I met her father a few times, he had a lady that lived with him in the same assisted living retirement home, where he lived, that used to live in Brazil and spoke Portuguese, so because I am Portuguese, they invited me to have lunch with them, her father kind of fell in love with me, and he wanted me to meet them for lunch on the weekends often, he was a very charming man that I could tell had perverted sexuality and poor sexual boundaries because when saying goodbye to me after having lunch, he would give me a hug and he made sure he could feel my breasts a little bit. I didn't think much of it at the time, but now, I have no doubt in my mind she was sexually molested by her father when she was a child. And now I had to pay and suffered for what her father did to her when she was a defenseless little child.

My response below to Elza’s comment on a facebook post come to mind:
Elza, labeling people as inferior and comparing them to animals might make you feel better about yourself temporally and superficially, but does nothing to help stop these atrocities, but actually is a cover-up for the real causes and perpetuates the vicious circle to continue endlessly. Yes, they lack feelings, but only because their true authentic feelings were suppressed in childhood and yes, they are cowards only because they are too afraid to look in their past and see their parents or childhood caregivers as they really were and to keep the idealization of their parents and childhood intact, they endless unconsciously and compulsively reenact their childhood traumas in the present moment making others suffer for the wrongs done to them when they were defenseless little children. You never want to talk about the past, and I am sure Dr. Julio Machado vaz doesn’t like to look at his past either, but ignoring our childhood truth keeps us stuck living in the past without realizing it and makes us act destructively even though we don’t want to do so. People abusing others has nothing to do with character but with the fact they themselves were mistreated in childhood without being able to defend themselves. I explain these psychological mechanisms very well in my book A Dance to Freedom: Your Guide to Liberation from Lies and Illusions.

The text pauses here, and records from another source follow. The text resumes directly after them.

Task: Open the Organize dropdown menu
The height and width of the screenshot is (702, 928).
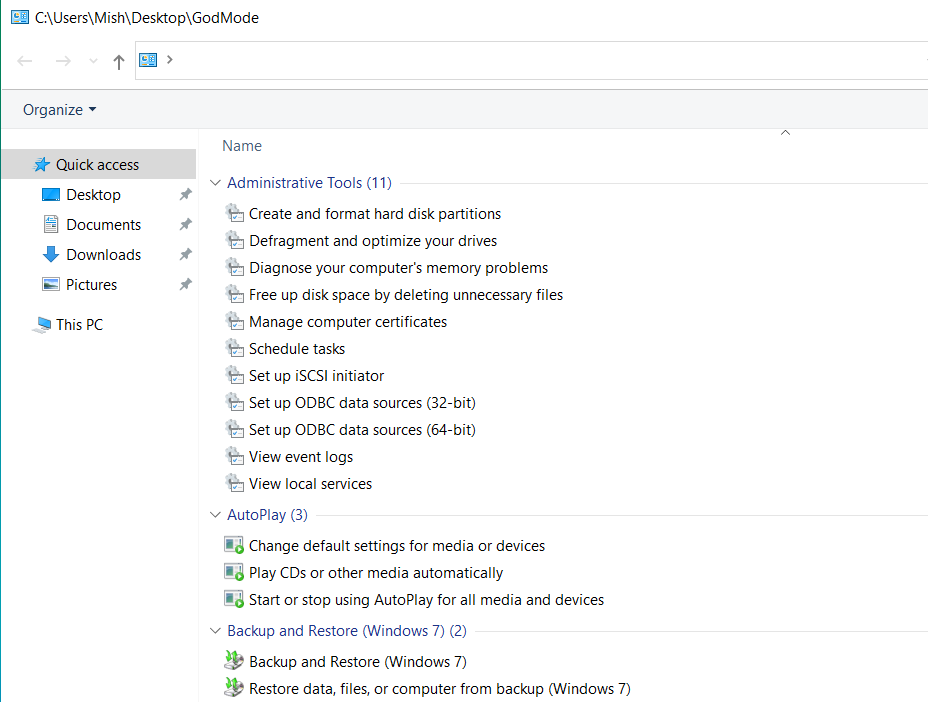Action: click(x=60, y=110)
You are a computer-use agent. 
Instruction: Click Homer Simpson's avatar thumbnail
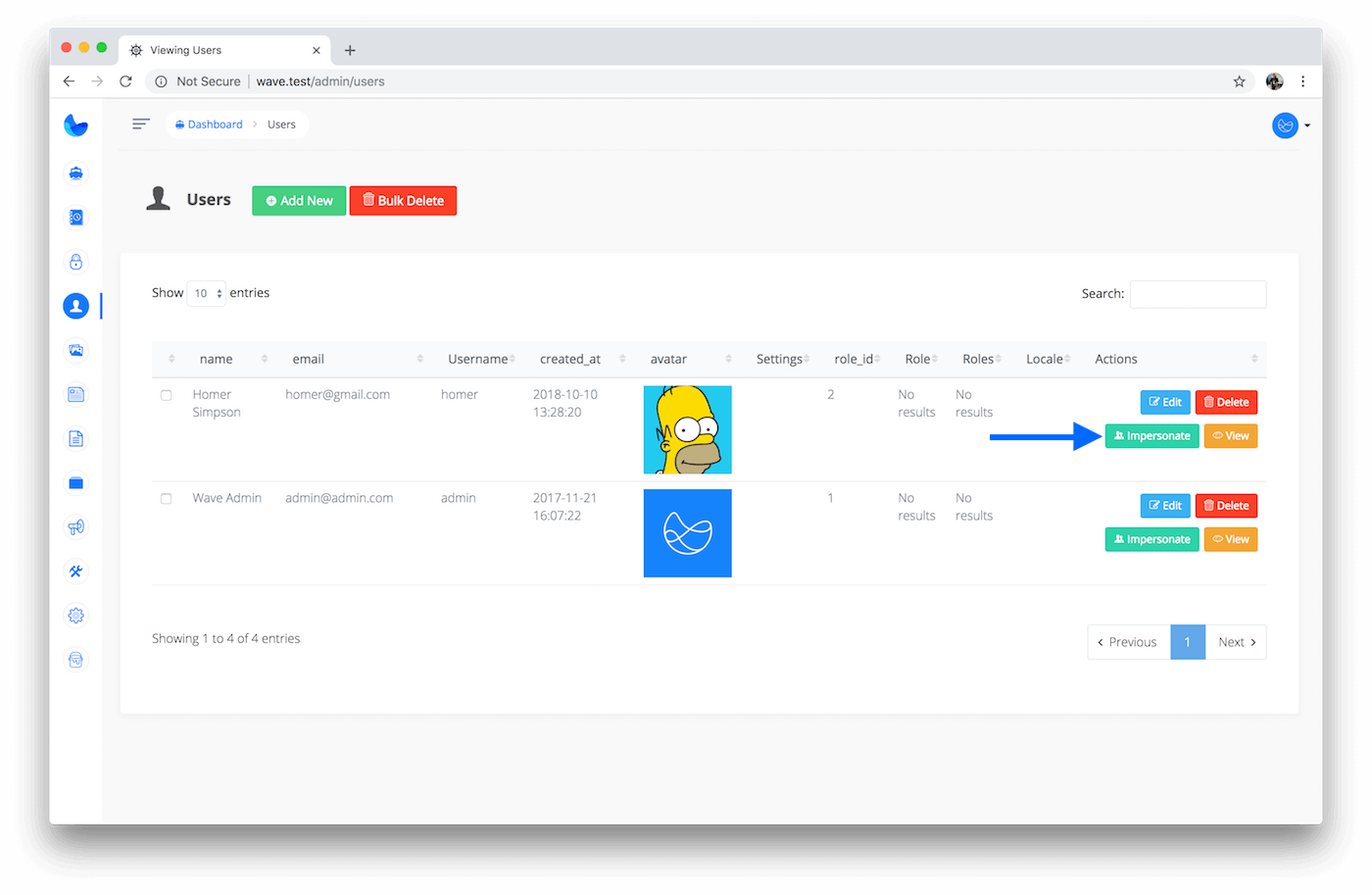pos(687,429)
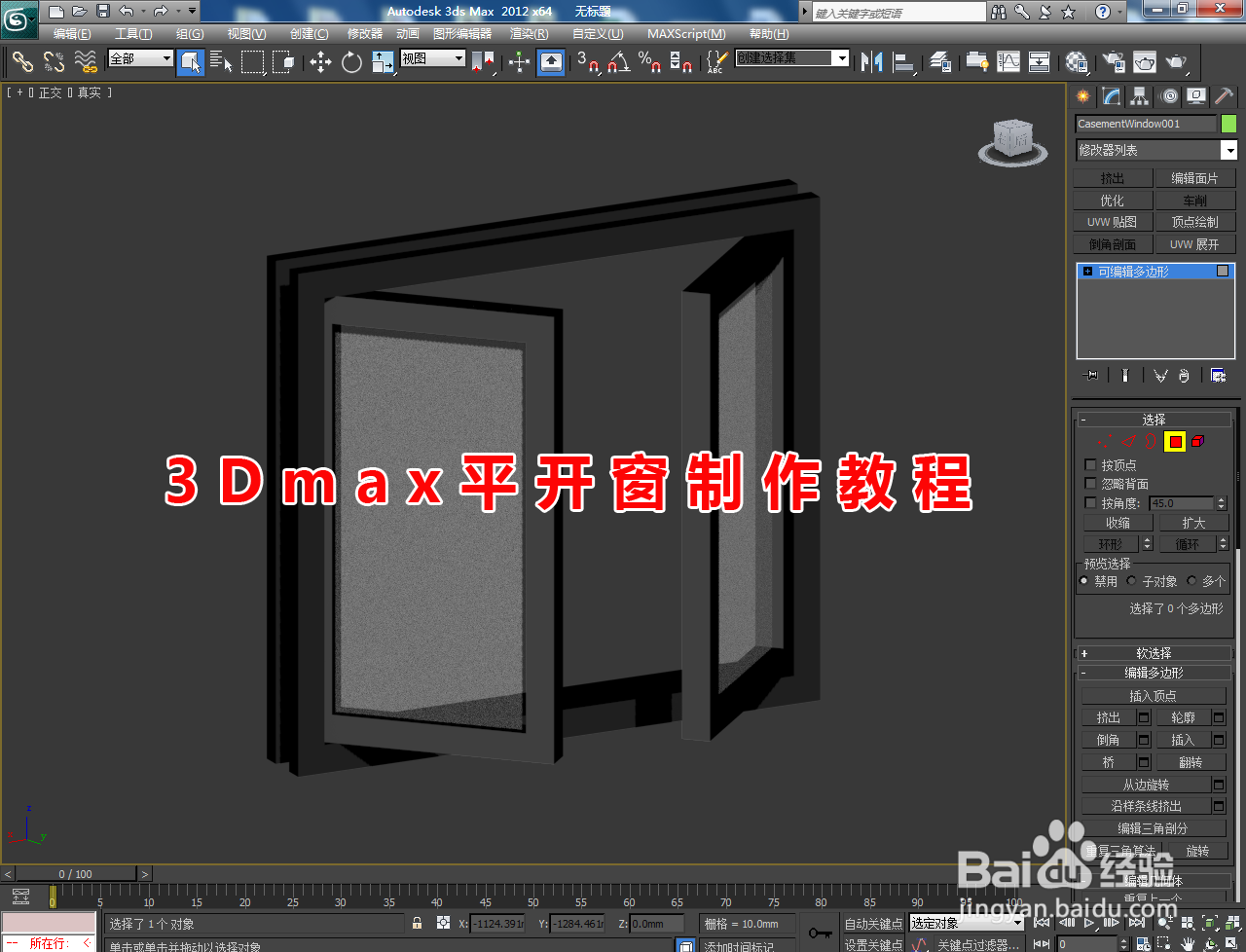Open the 渲染(R) menu
The width and height of the screenshot is (1246, 952).
click(530, 33)
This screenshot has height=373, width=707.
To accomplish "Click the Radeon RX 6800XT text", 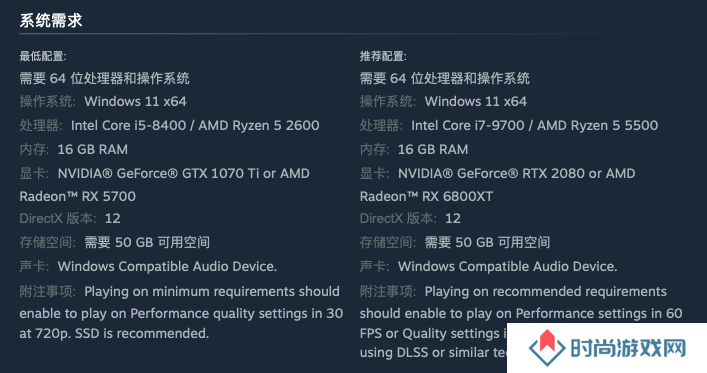I will tap(426, 196).
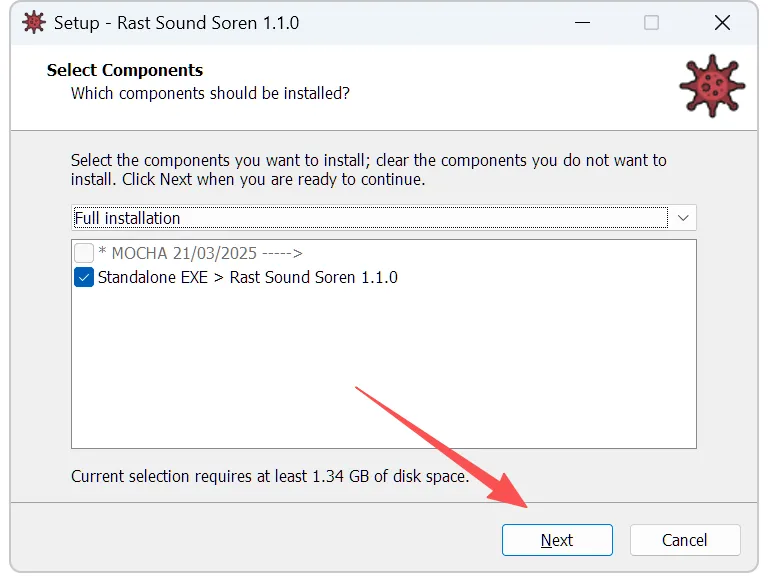Click the Select Components heading
The width and height of the screenshot is (768, 582).
point(125,70)
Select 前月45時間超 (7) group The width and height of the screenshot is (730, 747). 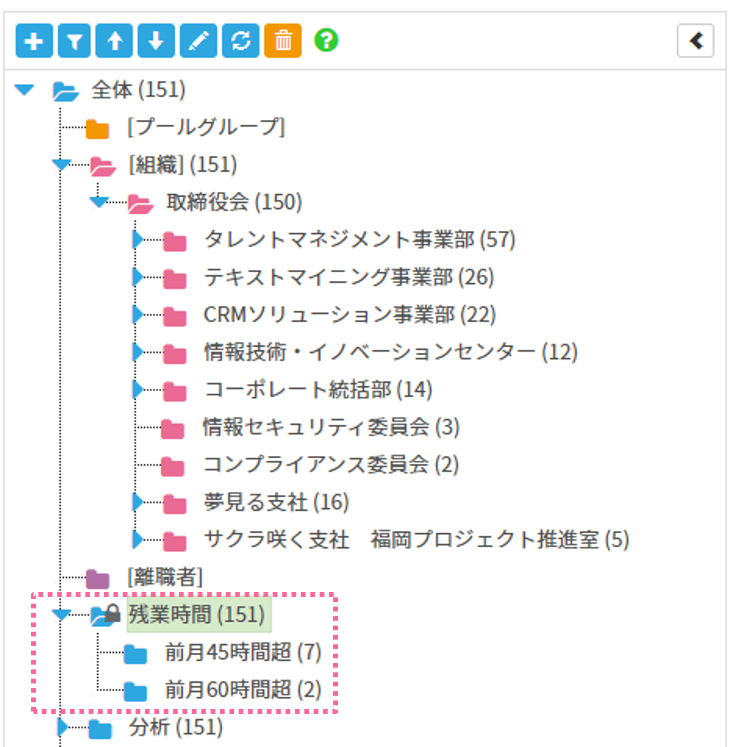(x=242, y=653)
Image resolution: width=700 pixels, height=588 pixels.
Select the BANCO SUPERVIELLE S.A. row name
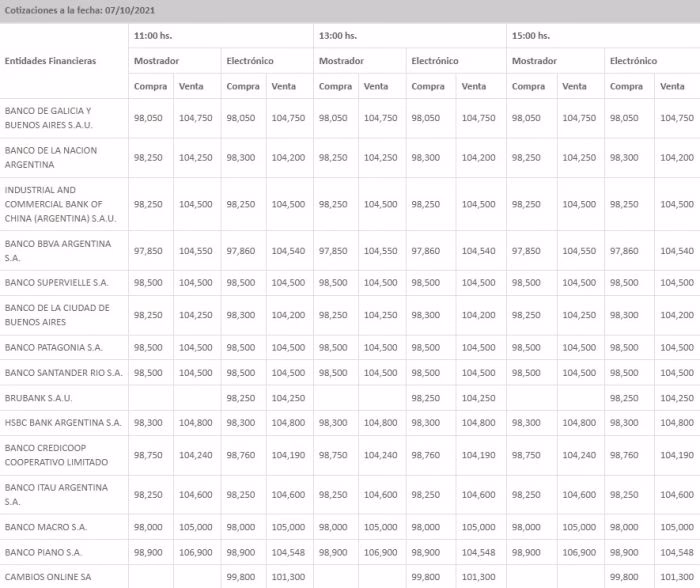56,283
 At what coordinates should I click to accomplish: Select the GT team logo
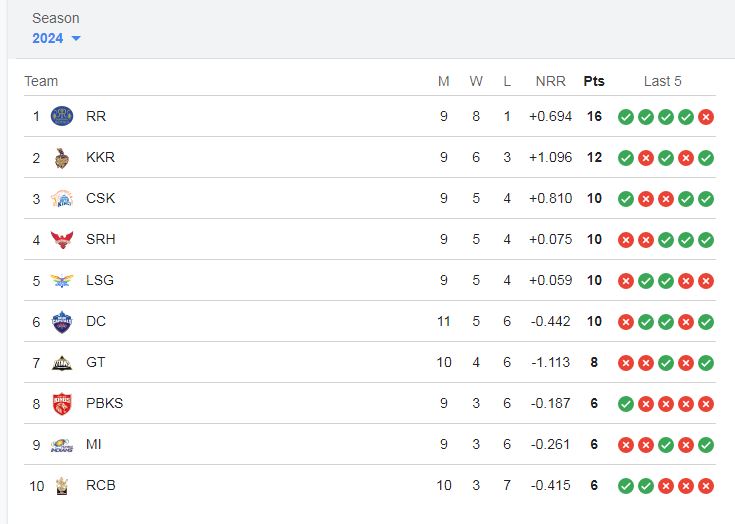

Also read Experienced Knowledge

Comments on this post from Facebook 

Monica Chelagat A brief reflection on this post comparing with my own personal experience which is very different in the cause behind. In the previous related posting, you mention a person who was interested in your [job] which in my understanding is not PP. If so, PP was instrumental a sick opportunist but was not the cause. The mobbing I went through at the was Institutional but at the formal managerial level. Each character that joined in the lynch either was incited with lies or was a sociopath who capitalized on the blackmail against me and inevitably feels threatened on my defense reactions. It is complicated. It is important to understand why and who started once that is clear you can address it externally and inside you. I have done work and feel better overall. Addressing it is the best 'therapy'.

Sylvie Imelda Shene PP and another resident at the community where I worked started the plotting and MB, a new guy that was taking the place of a guy that died of heart failure, he wanted my job and saw me vulnerable, so joined in the plotting to steal my job. When I thought I had a battle won, another sociopath would take over and continue the emotional harassment the first sociopaths started. I was being attacked by sociopaths from every angle. They wanted to kill my soul to keep their own repression intact and some just for their own personal gain.